As the train approaches the station, it looks like something straight out of a futuristic movie — its unmistakable pointed nose and aerodynamic design, as well as its smooth, gliding movement.
Once inside, there is ample place to stow luggage before you can proceed to your seats. My pre-assigned seat was in the ordinary cabin, the equivalent of an economy class cabin. With ample legroom, a comfortable seat and a drop-down table, this cabin makes for a very comfortable ride. This cabin is configured in a 2-3 format. In addition, I walked through the compartments to check out the Green car or first class, with plush, wider seats, more legroom and a generous 2-2 configuration.
Once on board, the cabin is extremely silent, and you watch the landscape race by so effortlessly. Most people catch up on emails, reading or watch shows on their personal devices. At most Japanese stations, you can pick up bento box meals, which you can consume on the train. There are designated zones, outside the cabin, for washrooms and where you can use your phone, to avoid disturbing the peace and quiet of the cabin.
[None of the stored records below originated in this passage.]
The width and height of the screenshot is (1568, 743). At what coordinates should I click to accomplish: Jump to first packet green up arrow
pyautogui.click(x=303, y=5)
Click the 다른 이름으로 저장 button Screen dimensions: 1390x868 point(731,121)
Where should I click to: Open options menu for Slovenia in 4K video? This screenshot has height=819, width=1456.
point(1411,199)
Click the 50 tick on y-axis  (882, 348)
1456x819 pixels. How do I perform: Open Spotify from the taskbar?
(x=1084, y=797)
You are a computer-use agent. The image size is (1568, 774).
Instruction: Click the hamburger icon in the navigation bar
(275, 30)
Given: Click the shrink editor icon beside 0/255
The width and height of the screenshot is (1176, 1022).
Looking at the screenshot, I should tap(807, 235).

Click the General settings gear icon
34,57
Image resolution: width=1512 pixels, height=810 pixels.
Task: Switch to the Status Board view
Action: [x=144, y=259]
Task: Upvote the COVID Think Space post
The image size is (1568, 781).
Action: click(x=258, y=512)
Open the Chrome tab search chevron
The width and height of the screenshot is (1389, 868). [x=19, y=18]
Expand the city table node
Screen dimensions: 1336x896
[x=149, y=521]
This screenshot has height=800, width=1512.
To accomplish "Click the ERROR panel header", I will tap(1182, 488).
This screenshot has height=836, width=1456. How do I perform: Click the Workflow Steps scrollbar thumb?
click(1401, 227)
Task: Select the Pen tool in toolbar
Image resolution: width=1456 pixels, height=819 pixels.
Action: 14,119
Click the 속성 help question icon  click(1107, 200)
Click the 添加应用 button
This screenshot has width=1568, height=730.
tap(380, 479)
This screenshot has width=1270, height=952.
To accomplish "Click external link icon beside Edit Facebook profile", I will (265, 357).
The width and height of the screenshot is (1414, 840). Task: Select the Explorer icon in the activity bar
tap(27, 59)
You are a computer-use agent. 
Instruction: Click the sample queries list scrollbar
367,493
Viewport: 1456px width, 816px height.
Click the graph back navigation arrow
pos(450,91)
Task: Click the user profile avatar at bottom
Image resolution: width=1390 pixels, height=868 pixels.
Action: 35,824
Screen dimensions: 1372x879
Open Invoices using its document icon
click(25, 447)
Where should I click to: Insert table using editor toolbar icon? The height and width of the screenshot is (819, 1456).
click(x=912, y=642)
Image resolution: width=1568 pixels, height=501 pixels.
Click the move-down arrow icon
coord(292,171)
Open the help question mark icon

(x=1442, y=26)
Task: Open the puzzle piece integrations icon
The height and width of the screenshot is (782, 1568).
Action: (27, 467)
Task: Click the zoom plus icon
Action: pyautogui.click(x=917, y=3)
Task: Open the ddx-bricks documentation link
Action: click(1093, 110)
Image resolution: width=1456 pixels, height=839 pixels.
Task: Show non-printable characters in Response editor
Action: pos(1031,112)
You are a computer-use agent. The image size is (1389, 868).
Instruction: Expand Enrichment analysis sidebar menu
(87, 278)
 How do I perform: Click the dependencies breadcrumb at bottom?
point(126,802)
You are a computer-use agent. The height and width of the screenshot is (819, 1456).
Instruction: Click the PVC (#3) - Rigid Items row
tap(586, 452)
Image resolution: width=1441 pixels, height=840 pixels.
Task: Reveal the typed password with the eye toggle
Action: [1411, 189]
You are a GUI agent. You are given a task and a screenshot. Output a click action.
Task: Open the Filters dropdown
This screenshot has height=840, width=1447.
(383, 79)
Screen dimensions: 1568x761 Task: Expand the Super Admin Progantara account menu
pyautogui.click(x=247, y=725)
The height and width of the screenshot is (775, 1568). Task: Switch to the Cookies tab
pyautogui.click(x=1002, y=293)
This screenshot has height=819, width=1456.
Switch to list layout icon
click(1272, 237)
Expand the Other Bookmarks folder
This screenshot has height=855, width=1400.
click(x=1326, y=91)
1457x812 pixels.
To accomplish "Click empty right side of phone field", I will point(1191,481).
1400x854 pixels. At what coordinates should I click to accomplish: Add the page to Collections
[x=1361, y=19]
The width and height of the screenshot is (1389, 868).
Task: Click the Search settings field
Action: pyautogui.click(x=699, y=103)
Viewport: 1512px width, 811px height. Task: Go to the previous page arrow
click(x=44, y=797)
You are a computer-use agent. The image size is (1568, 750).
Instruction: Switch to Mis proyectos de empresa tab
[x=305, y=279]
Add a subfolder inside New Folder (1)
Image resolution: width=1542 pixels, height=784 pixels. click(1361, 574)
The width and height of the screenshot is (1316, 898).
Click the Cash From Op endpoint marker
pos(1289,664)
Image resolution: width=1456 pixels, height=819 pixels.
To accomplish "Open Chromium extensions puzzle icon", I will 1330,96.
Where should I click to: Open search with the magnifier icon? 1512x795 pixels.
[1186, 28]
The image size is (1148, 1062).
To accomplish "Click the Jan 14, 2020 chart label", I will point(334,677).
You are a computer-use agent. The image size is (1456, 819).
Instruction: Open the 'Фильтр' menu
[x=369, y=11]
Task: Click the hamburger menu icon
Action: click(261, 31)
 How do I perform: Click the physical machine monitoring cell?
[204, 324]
During the journey, I caught up on some TV shows on my iPad. In just over two hours, and after whizzing past the magnificent Mount Fuji, my Shinkansen began to slow down and pulled into Tokyo’s Shinagawa station. From there, it was an easy hop to the Narita Express train that connects the city to the airport.
Five Facts About the Tokaido Shinkansen
- The Shinkansen was launched in 1964. Since then, it has maintained an impeccable safety record with zero passenger fatalities and injuries due to train accidents.
- The Shinkansen is powered by a highly sensitive Crash Avoidance technology to ensure utmost safety. There is also an Automatic Train Control system to keep the train’s speed limits in check.
- The Shinkansen has an average delay time of less than one minute.
- The network runs up to 15 trains per hour, that means there is one train every four minutes.
- The Shinkansen’s consumes half the energy compared to Europe’s high-speed rail.